**What you should do:**
Scan the entries line by line and return those with "will".

Dataset records Block Start

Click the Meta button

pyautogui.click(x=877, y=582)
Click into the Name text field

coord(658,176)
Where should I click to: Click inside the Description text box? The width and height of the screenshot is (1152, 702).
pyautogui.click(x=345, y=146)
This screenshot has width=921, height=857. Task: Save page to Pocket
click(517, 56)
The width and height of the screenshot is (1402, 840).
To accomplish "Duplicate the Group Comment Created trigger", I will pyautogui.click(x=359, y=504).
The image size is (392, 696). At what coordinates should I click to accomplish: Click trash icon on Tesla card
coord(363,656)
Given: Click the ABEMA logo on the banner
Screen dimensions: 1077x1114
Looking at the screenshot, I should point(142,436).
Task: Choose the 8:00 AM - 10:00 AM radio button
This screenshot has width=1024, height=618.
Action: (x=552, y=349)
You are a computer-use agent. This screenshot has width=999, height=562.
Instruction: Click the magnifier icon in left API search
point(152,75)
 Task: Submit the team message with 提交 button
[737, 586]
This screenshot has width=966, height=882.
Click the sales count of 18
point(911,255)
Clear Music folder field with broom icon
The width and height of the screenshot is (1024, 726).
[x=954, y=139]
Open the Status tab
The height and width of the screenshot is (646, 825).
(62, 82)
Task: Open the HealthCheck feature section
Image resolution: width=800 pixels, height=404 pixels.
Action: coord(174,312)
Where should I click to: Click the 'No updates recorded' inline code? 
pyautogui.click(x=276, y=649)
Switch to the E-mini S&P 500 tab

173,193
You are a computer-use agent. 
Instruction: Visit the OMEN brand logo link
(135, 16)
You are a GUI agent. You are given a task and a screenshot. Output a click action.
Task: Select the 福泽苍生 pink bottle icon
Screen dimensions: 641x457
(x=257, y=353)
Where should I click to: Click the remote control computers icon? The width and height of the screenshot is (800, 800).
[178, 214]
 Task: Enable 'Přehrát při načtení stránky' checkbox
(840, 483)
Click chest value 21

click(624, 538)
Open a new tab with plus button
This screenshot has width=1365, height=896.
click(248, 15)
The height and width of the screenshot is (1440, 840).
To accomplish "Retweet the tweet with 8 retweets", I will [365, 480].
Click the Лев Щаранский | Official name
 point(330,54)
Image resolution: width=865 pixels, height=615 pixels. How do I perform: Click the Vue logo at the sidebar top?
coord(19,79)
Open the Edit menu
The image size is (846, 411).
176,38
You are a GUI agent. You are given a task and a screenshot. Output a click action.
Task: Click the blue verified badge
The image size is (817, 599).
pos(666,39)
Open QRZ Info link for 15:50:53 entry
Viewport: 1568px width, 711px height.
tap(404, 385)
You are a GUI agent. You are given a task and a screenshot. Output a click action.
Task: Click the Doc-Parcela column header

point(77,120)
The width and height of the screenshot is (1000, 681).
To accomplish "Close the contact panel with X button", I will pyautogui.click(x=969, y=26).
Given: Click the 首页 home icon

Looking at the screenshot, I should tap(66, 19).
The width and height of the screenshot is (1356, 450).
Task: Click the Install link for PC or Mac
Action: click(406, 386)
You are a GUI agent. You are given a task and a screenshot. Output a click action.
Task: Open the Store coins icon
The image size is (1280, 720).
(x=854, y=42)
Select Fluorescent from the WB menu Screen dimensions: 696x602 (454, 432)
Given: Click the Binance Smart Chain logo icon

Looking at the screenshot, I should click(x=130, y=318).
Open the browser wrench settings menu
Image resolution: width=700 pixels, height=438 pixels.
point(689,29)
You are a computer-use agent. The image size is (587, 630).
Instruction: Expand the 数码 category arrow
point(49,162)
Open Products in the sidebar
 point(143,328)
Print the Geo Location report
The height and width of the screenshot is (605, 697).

Dataset records Block End

**Solution for this exercise:**
To accomplish "Duplicate the Group Comment Created trigger", I will pyautogui.click(x=359, y=504).
To accomplish "Retweet the tweet with 8 retweets", I will [365, 480].
To accomplish "Close the contact panel with X button", I will pyautogui.click(x=969, y=26).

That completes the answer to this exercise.